Clinical evaluation
Assessment of acute pelvic pain should determine the patient’s age, obstetrical history, menstrual history, characteristics of pain onset, duration, and palliative or aggravating factors.
Associated symptoms may include urinary or gastrointestinal symptoms, fever, abnormal bleeding, or vaginal discharge.
Past medical history. Contraceptive history, surgical history, gynecologic history, history of pelvic inflammatory disease, ectopic pregnancy, sexually transmitted diseases should be determined. Current sexual activity and practices should be assessed.
Method of contraception
Sexual abstinence in the months preceding the onset of pain lessons the likelihood of pregnancy-related etiologies.
The risk of acute PID is reduced by 50% in patients taking oral contraceptives or using a barrier method of contraception. Patients taking oral contraceptives are at decreased risk for an ectopic pregnancy or ovarian cysts.
Risk factors for acute pelvic inflammatory disease. Age between 15-25 years, sexual partner with symptoms of urethritis, prior history of PID.
Physical examination
Fever, abdominal or pelvic tenderness, and peritoneal signs should be sought.
Vaginal discharge, cervical erythema and discharge, cervical and uterine motion tenderness, or adnexal masses or tenderness should be noted.
Laboratory tests
Pregnancy testing will identify pregnancy-related causes of pelvic pain. Serum beta-HCG becomes positive 7 days after conception. A negative test virtually excludes ectopic pregnancy.
Complete blood count. Leukocytosis suggest an inflammatory process; however, a normal white blood count occurs in 56% of patients with PID and 37% of patients with appendicitis.
Urinalysis. The finding of pyuria suggests urinary tract infection. Pyuria can also occur with an inflamed appendix or from contamination of the urine by vaginal discharge.
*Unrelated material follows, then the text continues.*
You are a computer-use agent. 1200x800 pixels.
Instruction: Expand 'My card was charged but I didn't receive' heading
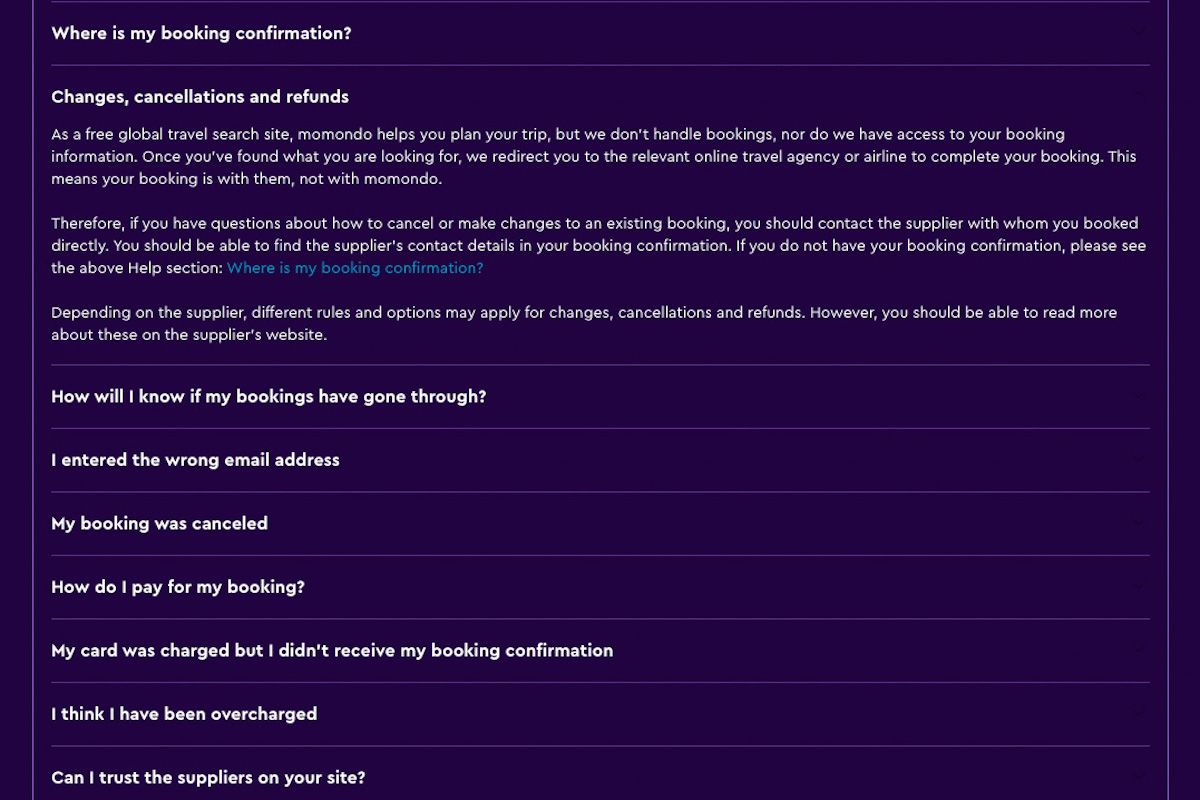(332, 650)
Testing for Neisseria gonorrhoeae and Chlamydia trachomatis are necessary if PID is a possibility.
Pelvic ultrasonography is of value in excluding the diagnosis of an ectopic pregnancy by demonstrating an intrauterine gestation. Sonography may reveal acute PID, torsion of the adnexa, or acute appendicitis.
Diagnostic laparoscopy is indicated when acute pelvic pain has an unclear diagnosis despite comprehensive evaluation.
Differential diagnosis of acute pelvic pain
Pregnancy-related causes. Ectopic pregnancy, spontaneous, threatened or incomplete abortion, intrauterine pregnancy with corpus luteum bleeding.
Gynecologic disorders. PID, endometriosis, ovarian cyst hemorrhage or rupture, adnexal torsion, Mittelschmerz, uterine leiomyoma torsion, primary dysmenorrhea, tumor.
Nonreproductive tract causes
Gastrointestinal. Appendicitis, inflammatory bowel disease, mesenteric adenitis, irritable bowel syndrome, diverticulitis.
Urinary tract. Urinary tract infection, renal calculus.